Aduhai. Aryo sangat mengagumi Ratih yang dengan tepat bisa mengalihkan perhatian Angga ketika bingung karena ditemui ibunya.
"Mengapa ibuku ada dua?"
Tapi pertanyaan itu tak lagi diutarakannya. Pertanyaannya berganti menjadi 'kapan ibu peri datang lagi' dan itu tak susah menjawabnya.
"Banyak anak-anak baik didunia ini yang harus ditemui ibu peri, jadi tidak setiap sa'at ibu peri bisa datang menemui Angga," jawab Ratih waktu itu.
Aryo merasa, tanpa ada Ratih, alangkah susahnya menghibur Angga yang merasa kehilangan ibunya.
"Apakah aku harus terus-terusan berharap pada Ratih?
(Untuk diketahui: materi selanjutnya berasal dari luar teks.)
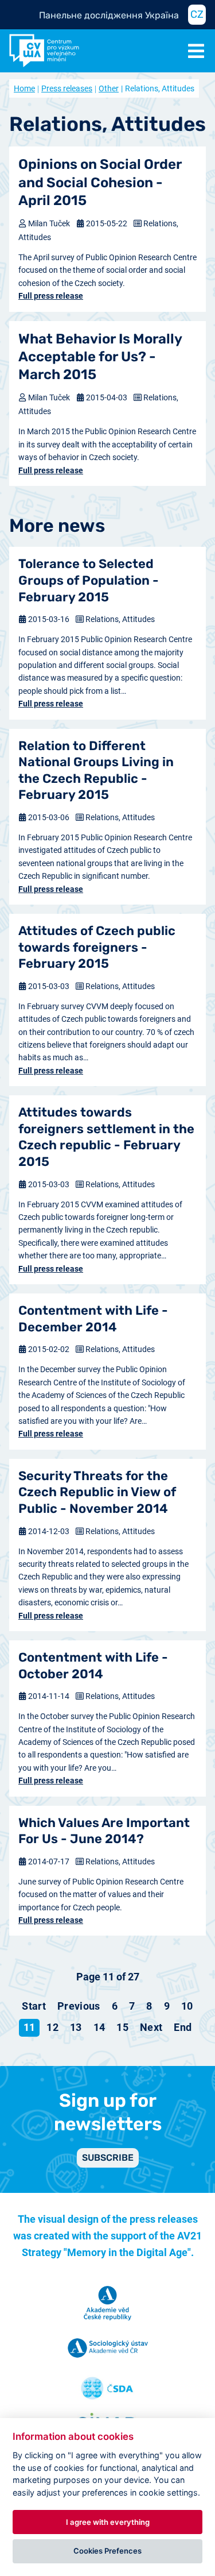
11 (30, 2027)
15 (122, 2027)
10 (187, 2006)
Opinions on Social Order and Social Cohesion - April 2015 (100, 182)
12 (52, 2027)
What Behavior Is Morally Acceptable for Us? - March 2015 (100, 357)
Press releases (66, 88)
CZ (197, 14)
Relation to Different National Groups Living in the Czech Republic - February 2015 (96, 770)
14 (99, 2027)
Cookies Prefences (107, 2550)
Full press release (50, 295)
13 (76, 2027)
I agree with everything (108, 2522)
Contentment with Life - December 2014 (93, 1319)
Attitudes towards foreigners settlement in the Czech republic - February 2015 (106, 1136)
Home (24, 88)
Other (109, 88)
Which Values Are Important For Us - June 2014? (104, 1831)
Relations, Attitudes (120, 619)
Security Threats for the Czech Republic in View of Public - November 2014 (97, 1492)
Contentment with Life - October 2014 (93, 1666)
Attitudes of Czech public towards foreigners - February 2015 (96, 947)
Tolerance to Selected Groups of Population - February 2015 (88, 580)
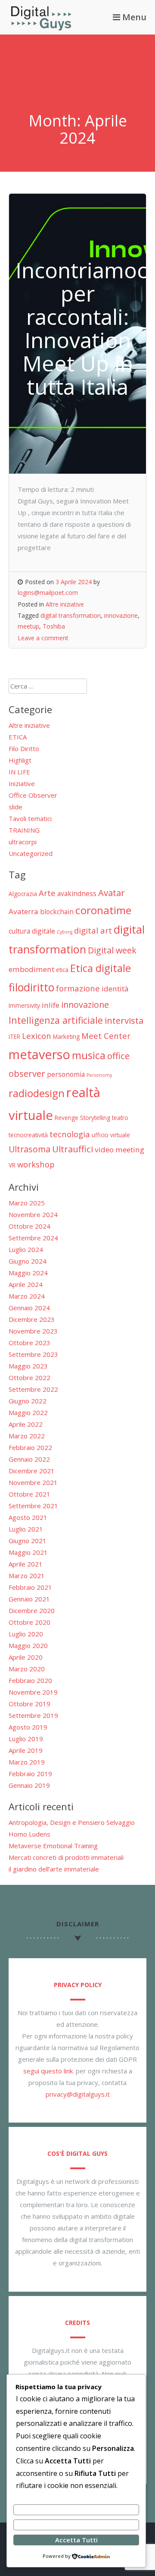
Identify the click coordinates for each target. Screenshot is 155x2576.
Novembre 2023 (33, 1331)
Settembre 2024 (33, 1237)
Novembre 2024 (33, 1214)
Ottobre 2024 (29, 1226)
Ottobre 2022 (29, 1377)
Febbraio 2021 (30, 1587)
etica (62, 970)
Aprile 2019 (26, 1750)
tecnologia (70, 1134)
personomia (66, 1074)
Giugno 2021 (27, 1540)
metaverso (39, 1054)
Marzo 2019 (27, 1762)
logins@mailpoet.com (48, 592)
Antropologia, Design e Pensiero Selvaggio (72, 1822)
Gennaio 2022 (29, 1459)
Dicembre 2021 (32, 1470)
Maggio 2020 (28, 1645)
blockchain (57, 911)
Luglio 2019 (26, 1738)
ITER (14, 1036)
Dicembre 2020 (32, 1610)
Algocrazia (23, 894)
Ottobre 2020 (29, 1622)
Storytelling (95, 1117)
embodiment (31, 969)
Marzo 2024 (27, 1296)
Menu (133, 17)
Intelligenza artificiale (56, 1020)
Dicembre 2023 (32, 1319)
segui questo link (48, 2070)
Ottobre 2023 (29, 1342)
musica (88, 1055)
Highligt (20, 760)
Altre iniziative (65, 604)
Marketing (66, 1036)
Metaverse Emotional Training (53, 1845)
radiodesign (37, 1093)
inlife (50, 1005)
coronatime (103, 910)
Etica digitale (100, 968)
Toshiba (54, 626)
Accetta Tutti (76, 2539)
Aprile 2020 (26, 1657)
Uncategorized (31, 853)
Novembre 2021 (33, 1482)
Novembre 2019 (33, 1692)
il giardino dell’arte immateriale (54, 1869)
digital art (93, 930)
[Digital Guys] (41, 28)
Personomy (99, 1075)
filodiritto (31, 987)
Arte (47, 892)
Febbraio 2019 (30, 1773)
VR (12, 1165)
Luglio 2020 (26, 1633)
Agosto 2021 (28, 1517)
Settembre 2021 (33, 1505)
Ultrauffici (72, 1149)
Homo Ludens (29, 1834)
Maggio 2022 (28, 1412)
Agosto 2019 (28, 1727)
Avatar (111, 893)
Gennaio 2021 (29, 1599)
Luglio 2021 (26, 1529)
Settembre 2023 (33, 1354)
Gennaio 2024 (29, 1307)
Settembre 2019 (33, 1715)
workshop (36, 1164)
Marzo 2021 (27, 1575)
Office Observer (33, 795)
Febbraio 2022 (30, 1447)
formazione (78, 988)
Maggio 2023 (28, 1366)
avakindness (76, 893)
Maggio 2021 (28, 1552)
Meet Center (105, 1035)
Maukah Ratih benar-benar menjadi ibunya Angga?" bisik hatinya yang kemudian ditepisnya jauh-jauh.
"Arum masih isteriku."
***
Pagi hari itu Arum sedang sendiri. Bu Suryo sedang menyelesaikan administrasi karena hari itu ia akan pulang.
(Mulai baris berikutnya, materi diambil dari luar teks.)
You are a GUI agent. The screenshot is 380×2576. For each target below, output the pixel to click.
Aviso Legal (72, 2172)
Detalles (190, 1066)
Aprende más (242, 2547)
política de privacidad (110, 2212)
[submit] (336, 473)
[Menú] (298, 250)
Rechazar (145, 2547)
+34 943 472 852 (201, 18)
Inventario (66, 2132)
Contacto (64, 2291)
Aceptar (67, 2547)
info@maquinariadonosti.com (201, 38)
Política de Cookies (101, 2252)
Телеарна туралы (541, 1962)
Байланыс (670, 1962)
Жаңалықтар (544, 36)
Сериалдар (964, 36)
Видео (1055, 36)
Arum membereskan meja dan isi almarinya, barangkali ada yang ketinggalan. Ia bisa berjalan pelan, mengumpulkan barang-barang yang tersisa dan menaruhnya didalam keranjang yang ditinggalkan yu Siti.
Ia terkejut ketika tiba-tiba seseorang muncul dihadapannya.
"Rini?"
"Apa ini bu Arum?"
Kemarahan Arum memuncak.
"Mengapa kamu datang kemari?"
"Ini bu Arum bukan?"
"Pergilah dari sini !! Apa kamu pura-pura tidak mengenal aku setelah kamu menjadi isteri Aryo?"
Rini hampir kabur ketika Arum mengusirnya. Ia yakin bahwa dia memang Arum. Tapi ia terkejut mendengar bahwa Arum mengira bahwa dia sudah menjadi isteri Aryo. Ini mengejutkannya, tapi membuatnya bersorak dalam hati.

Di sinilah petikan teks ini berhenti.